▶ Extrait du texte
########################################

On pourrait représenter, en la simplifiant, la thèse de Barth par le schéma suivant. La religion est l'effort de l'être humain pour monter jusqu'à Dieu et l'atteindre, effort voué à l'échec (la flèche indiquant la montée bute sur une « barre » qu'elle ne peut pas franchir. Dieu est hors de notre portée. La révélation est le mouvement, qui réussit, avec et en Jésus Christ (la flèche descendante atteint l'être humain) par lequel Dieu descend vers nous et nous rencontre.
La religion traduit la volonté humaine d'être et de faire quelque chose, alors que la foi, qui naît de la révélation, consiste à tout recevoir de Dieu, à abandonner toute prétention, à ne pas compter sur soi, sur sa valeur et sur ses efforts. La religion, parce qu'il y a entre Dieu et nous un fossé infranchissable par l'être humain à cause de sa finitude et de son péché, pose toujours et forcément une idole (c'est-à-dire une image fausse que nous nous forgeons de Dieu). Dans cette perspective, un barthien, Roland de Pury, a écrit que l'athée se trouve toujours plus près de Dieu que des gens religieux; affirmation qu'à mon sens Barth n'aurait pas approuvée, car Barth considère l'athéisme comme une forme de religion.

########################################

(Données de localisation de mots et d'éléments)
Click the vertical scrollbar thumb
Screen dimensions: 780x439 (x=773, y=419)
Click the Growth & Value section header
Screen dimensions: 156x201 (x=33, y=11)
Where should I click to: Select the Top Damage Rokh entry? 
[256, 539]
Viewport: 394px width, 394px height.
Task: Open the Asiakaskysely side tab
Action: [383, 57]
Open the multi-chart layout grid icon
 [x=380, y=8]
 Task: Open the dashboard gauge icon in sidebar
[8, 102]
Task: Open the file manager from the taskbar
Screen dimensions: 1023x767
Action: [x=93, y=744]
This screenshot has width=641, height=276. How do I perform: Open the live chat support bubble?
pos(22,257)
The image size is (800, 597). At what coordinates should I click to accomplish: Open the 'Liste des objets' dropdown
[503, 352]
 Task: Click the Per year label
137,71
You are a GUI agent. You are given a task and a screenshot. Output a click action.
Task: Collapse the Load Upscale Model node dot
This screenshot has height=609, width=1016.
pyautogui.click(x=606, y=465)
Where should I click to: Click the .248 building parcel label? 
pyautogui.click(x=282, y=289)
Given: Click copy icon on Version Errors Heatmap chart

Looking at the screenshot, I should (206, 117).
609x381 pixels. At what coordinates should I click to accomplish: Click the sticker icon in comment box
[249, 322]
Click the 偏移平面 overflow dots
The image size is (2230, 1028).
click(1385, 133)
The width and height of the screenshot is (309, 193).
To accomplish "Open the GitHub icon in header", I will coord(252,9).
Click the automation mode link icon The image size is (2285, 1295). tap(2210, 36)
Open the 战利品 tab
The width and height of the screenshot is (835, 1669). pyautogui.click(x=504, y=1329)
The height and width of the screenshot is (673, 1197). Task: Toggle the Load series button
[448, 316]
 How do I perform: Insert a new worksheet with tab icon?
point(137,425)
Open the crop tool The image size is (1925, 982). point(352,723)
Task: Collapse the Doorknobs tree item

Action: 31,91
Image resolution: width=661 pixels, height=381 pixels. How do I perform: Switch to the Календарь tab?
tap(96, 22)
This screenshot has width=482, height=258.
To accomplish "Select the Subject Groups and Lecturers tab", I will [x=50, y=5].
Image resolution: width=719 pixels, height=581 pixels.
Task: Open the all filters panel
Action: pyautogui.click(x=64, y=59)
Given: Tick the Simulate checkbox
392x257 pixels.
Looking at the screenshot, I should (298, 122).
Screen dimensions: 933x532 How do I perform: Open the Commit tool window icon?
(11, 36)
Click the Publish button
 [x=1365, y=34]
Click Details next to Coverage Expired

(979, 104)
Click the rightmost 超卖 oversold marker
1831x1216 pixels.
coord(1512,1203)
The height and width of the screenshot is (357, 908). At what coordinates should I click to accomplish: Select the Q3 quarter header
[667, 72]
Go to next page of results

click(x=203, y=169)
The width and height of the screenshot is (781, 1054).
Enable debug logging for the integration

########################################

▶ Votre objectif
Dans l'extrait sur la religion et la révélation chez Barth, recopiez le passage commençant par « La religion traduit » et allant jusqu'à « forme de religion. », en remplaçant « fossé » par « abîme ».

▶ Solution de la tâche
La religion traduit la volonté humaine d'être et de faire quelque chose, alors que la foi, qui naît de la révélation, consiste à tout recevoir de Dieu, à abandonner toute prétention, à ne pas compter sur soi, sur sa valeur et sur ses efforts. La religion, parce qu'il y a entre Dieu et nous un abîme infranchissable par l'être humain à cause de sa finitude et de son péché, pose toujours et forcément une idole (c'est-à-dire une image fausse que nous nous forgeons de Dieu). Dans cette perspective, un barthien, Roland de Pury, a écrit que l'athée se trouve toujours plus près de Dieu que des gens religieux; affirmation qu'à mon sens Barth n'aurait pas approuvée, car Barth considère l'athéisme comme une forme de religion.